** Opening Material to process block **
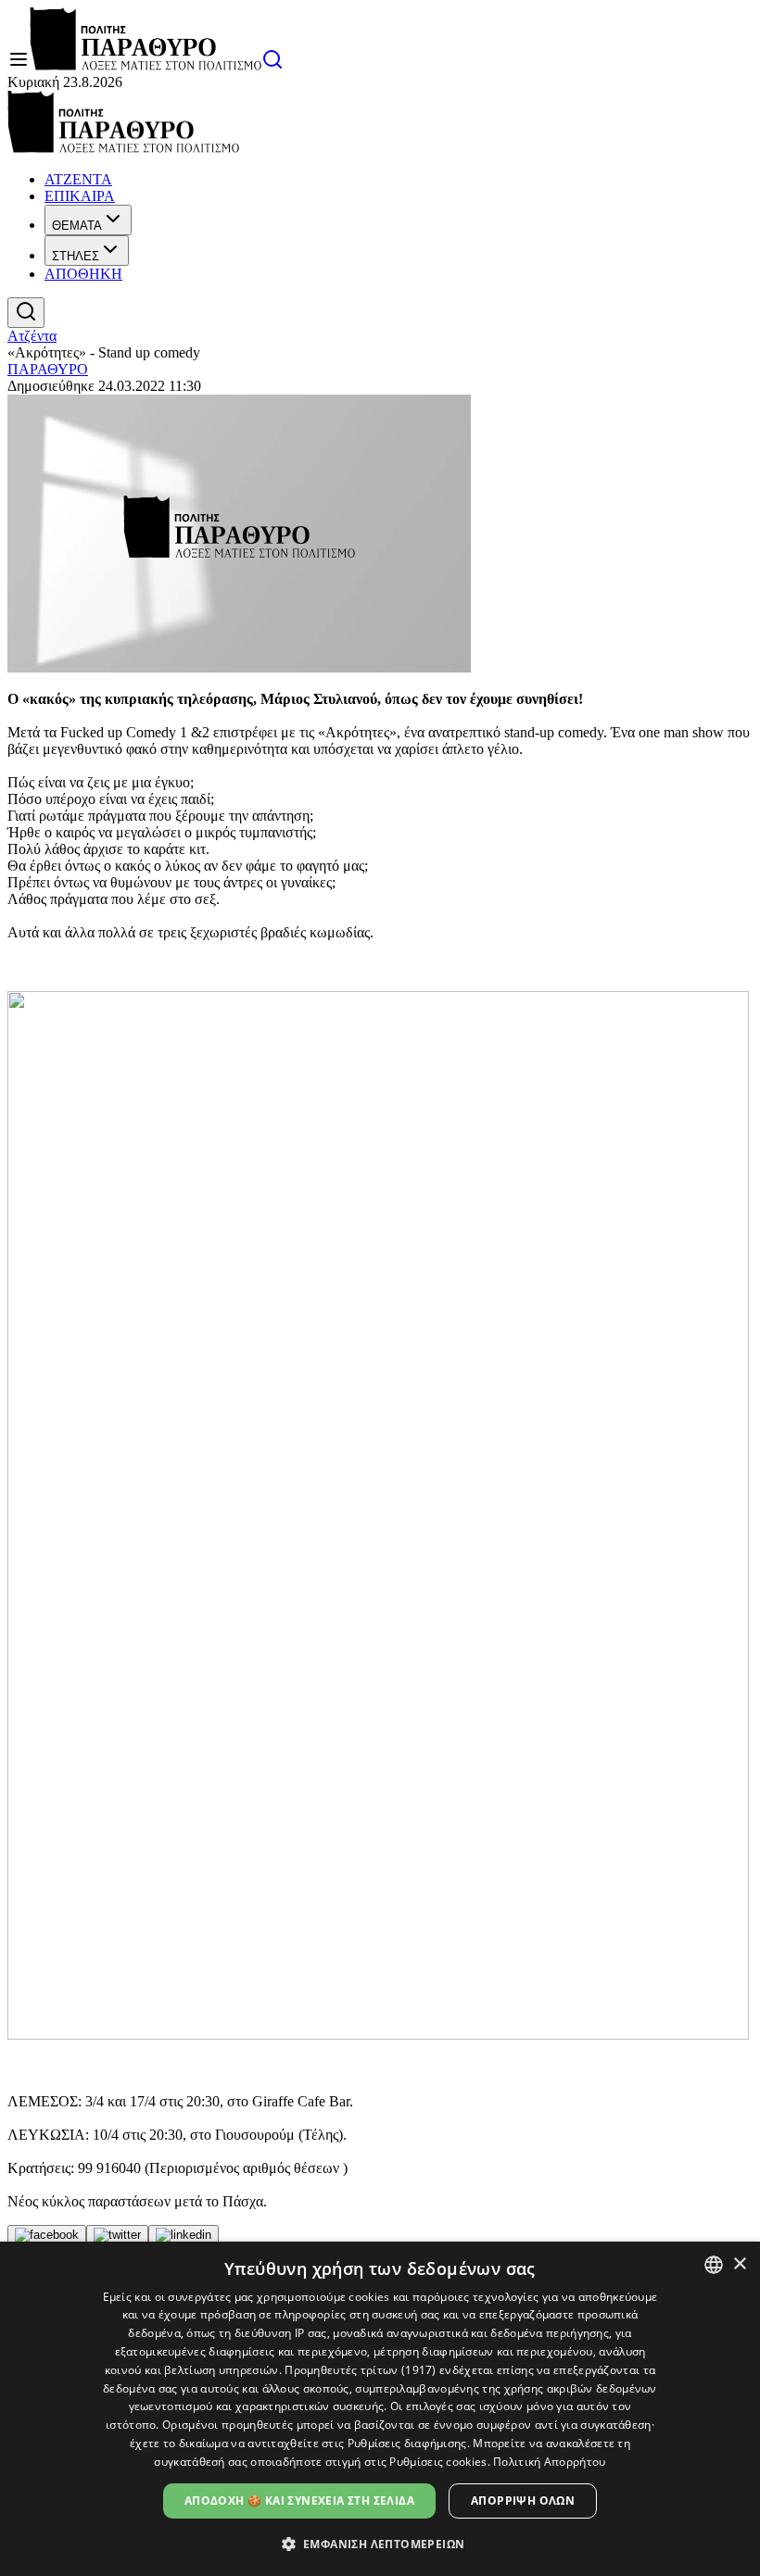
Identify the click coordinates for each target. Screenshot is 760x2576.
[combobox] (713, 2265)
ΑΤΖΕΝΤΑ (78, 179)
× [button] (739, 2264)
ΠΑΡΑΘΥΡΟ (47, 369)
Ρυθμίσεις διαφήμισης (407, 2443)
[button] (380, 2543)
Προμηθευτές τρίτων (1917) (361, 2370)
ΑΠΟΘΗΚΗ (83, 274)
** Closing Material to process block **
> **Your task**
Each line from the one holding "Ρυθμίσεις διαφήμισης (407, 2443)" to the end of the entries is to be written out exactly. Skip every line before it.

> **Task answer**
Ρυθμίσεις διαφήμισης (407, 2443)
[button] (380, 2543)
Προμηθευτές τρίτων (1917) (361, 2370)
ΑΠΟΘΗΚΗ (83, 274)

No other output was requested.